Theranostics. 2025 Mar 10;15(9):4101-4123. doi: 10.7150/thno.104394. eCollection 2025.

ABSTRACT

Background: Chronic pain syndrome is a devastating disorder with poor clinical treatment. The circuitry and molecular mechanisms for depression comorbid with chronic pain are thus far unclear. We characterized the projection from the ventral tegmental area (VTA) to the ventral hippocampus (vHPC) and assessed the functional significance of the pathway in chronic pain-induced depressive comorbidity. Methods: A neuropathic cuff model was adopted and discriminated against the susceptible and resilient groups with or without depression-like behaviors, respectively. The anatomical feature and function of the VTA-vHPC pathway were assessed by tracer and virus-based tracing, immunofluorescent staining, fluorescence in situ hybridization (FISH), designer receptors exclusively activated by designer drugs (DREADDs), optogenetics, and ex vivo electrophysiology.

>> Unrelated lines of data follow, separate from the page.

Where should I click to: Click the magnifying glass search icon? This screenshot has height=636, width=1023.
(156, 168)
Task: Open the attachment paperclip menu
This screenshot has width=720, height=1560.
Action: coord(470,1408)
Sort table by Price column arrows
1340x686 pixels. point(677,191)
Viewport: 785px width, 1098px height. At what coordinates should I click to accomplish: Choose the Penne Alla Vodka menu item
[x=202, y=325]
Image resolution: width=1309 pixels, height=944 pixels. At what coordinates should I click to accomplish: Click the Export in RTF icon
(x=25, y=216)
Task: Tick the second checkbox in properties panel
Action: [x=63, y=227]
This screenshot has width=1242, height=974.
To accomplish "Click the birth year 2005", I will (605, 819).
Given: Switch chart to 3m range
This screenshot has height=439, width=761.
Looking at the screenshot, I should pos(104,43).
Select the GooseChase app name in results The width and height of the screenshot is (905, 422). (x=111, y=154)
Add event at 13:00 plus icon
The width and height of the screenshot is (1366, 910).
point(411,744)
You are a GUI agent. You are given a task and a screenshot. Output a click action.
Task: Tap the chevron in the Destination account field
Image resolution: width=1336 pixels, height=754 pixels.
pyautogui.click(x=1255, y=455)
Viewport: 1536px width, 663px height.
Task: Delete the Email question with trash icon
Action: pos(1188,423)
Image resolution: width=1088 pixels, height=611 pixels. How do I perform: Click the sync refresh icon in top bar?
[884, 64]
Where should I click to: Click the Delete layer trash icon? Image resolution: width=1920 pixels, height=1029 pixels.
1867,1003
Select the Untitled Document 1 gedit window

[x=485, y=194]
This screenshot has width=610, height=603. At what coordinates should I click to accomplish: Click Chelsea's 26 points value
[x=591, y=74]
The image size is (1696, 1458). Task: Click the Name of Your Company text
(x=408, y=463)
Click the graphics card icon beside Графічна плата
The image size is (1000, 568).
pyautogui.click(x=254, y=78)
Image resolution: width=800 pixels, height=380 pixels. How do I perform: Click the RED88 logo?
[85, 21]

Results: A group of medially-located dopaminergic (DAergic) neurons displayed few overlappings with the medial prefrontal cortex- or nucleus accumbens-projecting neurons, constituting the major projection from the VTA to the vHPC. The activity of vHPC-projecting DAergic neurons was downregulated in the susceptible group but not in the resilient group, as manifested by the decreased expression of tyrosine hydroxylase (TH), TH/FOS double-labeling, and excitability in retrogradely labeled VTA neurons. Chemogenetic activation of the pathway significantly improved depression rather than pain phenotype, but caspase 3-based ablation induced depression. Optogenetic activation of the VTADA-vHPC pathway produced similar anti-depressant effects in cuff animals in an equally D1 or D2 receptor-dependent manner. FISH and Western blotting disclosed a low-segregated expression of the D1 receptor in the pyramidal neurons and a highly-segregated expression of the D2 receptor in GABAergic neurons in vHPC, which underwent no change or upregulation following cuffing. Conclusion: Our results demonstrate a medially dominant VTADA projection to the vHPC. Reinforcement of this pathway can reverse the depression without affecting pain, thus providing insights into a connectivity-based strategy in the treatment of comorbid depression.